[TRECHO DA PÁGINA]
Eu já descrevi aqui como fiquei empolgado pelo EP lançado ano passado pelo "E a terra nunca me pareceu tão distante". Bem, imaginem o show dos caras, que é sem dúvidas mais intenso e explosivo e sem dúvidas, muito, muito alto.
É uma das bandas de SP que mais dá gosto acompanhar. Sempre barato os rolês, dá pra tomar uma cerveja gelada, conversar com as pessoas. Enfim, o Lucas Theodoro, que é guitarrista da banda (também formada pelo Marcelo Terreiro no baixo, Luden Viana na guitarra e Rafael Jonke Buriti na bateria), topou responder algumas perguntas. Ele fala sobre uma série de fatores, sobre como é criar música, a "cena", suas bandas favoritas, etc:
-
[A.A] Você cresceu ouvindo que
tipo de música? Como foi acabar no post-rock?
[Lucas] Acho que esse tipo de “crescer” é bem relativo,
meio que vem em fases. Lembro de ouvir sertanejo de raiz com meu pai quando era
pequeno (Almir Sater, Renato Teixera e afins).
Daí veio o Nirvana na minha vida, que foi quando comecei
a tocar violão e guitarra. Logo depois disso o Punk e Hardcore mudaram a
concepção que eu tinha de música e de mundo.
O Post-rock chegou lá por 2005, na fase que aprendi a me
abrir pra qualquer tipo de musica. Era quando ouvia desde um disco da Adriana
Calcanhoto que achei na casa dos meus pais até umas bandas desconhecidas de
gritaria que achava pelo Orkut haha.
No meio de tudo isso me interessei muito pela geração de
bandas emo dos anos 90 (mineral, penfold, cap’n jazz, american football, texas
is the reason, etc...). Daí nessa época
já comecei a ouvir bandas como explosions in the sky e mogwai, que me davam o
mesmo tipo de emoção e intensidade dessas bandas dos anos 90 , mas sem usar uma
palavra cantada. Isso me impressionou muito.
Mas tem dois discos que me fizeram sonhar em um dia ter
uma banda que fosse parecida com aquilo: Easily
Misunderstood do Samuel Jackson Five e o Split do At The Drive-in com o The
Aasee Lake.

Trecho do conjunto de dados
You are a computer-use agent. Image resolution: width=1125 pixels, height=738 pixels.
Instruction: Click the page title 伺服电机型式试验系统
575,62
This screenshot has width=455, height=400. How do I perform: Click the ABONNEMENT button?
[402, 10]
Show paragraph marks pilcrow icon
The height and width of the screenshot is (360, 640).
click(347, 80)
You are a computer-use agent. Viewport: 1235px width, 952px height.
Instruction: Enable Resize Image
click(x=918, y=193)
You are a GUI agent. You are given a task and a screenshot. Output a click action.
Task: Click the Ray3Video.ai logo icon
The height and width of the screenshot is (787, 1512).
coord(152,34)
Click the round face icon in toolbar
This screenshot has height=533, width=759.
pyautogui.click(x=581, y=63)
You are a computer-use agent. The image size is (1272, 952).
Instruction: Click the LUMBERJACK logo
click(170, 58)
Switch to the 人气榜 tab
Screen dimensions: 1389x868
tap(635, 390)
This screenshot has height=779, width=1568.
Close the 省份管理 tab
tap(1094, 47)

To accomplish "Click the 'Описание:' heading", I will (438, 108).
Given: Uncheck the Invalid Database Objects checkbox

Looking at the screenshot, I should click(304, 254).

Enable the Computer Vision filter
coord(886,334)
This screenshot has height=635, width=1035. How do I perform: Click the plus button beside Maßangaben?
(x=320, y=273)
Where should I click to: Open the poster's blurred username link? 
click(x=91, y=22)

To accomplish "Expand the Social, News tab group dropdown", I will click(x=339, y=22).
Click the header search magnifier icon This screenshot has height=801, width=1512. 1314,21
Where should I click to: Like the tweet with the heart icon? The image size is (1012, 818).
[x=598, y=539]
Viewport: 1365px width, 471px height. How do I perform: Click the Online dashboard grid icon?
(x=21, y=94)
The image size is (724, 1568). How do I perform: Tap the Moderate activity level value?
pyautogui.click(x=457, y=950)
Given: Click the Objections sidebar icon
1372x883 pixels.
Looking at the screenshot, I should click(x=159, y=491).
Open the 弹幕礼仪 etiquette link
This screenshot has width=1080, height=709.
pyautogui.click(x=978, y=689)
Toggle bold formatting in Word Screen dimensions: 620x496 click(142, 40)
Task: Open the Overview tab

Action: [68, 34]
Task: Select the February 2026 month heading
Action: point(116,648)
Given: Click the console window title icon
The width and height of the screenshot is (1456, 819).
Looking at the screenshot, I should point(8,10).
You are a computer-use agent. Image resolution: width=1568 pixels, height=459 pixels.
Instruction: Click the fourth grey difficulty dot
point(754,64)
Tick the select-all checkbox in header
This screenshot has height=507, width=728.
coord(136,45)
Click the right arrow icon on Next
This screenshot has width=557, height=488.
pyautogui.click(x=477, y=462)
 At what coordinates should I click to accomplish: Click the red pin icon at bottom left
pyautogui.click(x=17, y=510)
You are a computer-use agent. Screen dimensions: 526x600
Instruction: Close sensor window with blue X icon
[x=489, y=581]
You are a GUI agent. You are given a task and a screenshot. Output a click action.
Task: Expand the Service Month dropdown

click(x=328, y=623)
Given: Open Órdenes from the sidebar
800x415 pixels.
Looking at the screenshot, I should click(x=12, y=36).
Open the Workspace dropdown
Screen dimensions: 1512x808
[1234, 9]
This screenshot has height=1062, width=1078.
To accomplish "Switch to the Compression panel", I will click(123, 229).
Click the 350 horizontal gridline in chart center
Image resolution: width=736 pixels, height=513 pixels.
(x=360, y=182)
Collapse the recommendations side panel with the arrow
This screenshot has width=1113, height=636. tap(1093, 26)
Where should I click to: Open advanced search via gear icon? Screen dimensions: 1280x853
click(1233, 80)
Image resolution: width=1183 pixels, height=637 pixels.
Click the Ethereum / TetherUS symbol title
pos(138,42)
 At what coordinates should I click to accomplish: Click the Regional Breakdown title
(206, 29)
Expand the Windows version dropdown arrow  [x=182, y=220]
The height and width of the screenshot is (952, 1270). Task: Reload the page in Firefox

[INSTRUÇÃO 1]
Transcreva literalmente a parte da entrevista que se inicia pelas palavras "Eu já descrevi" e se encerra em "muito, muito alto.".
[INSTRUÇÃO 2]
Resuma a entrevista em duas frases.

[RESPOSTA REDIGIDA 1]
Eu já descrevi aqui como fiquei empolgado pelo EP lançado ano passado pelo "E a terra nunca me pareceu tão distante". Bem, imaginem o show dos caras, que é sem dúvidas mais intenso e explosivo e sem dúvidas, muito, muito alto.

[RESPOSTA REDIGIDA 2]
O texto elogia a banda paulistana "E a terra nunca me pareceu tão distante", cujo show descreve como intenso e muito alto, e apresenta uma entrevista com o guitarrista Lucas Theodoro. Lucas relata que passou do sertanejo de raiz ouvido com o pai ao Nirvana, ao punk e hardcore e às bandas emo dos anos 90, chegando ao post-rock por volta de 2005 com bandas como Explosions in the Sky e Mogwai.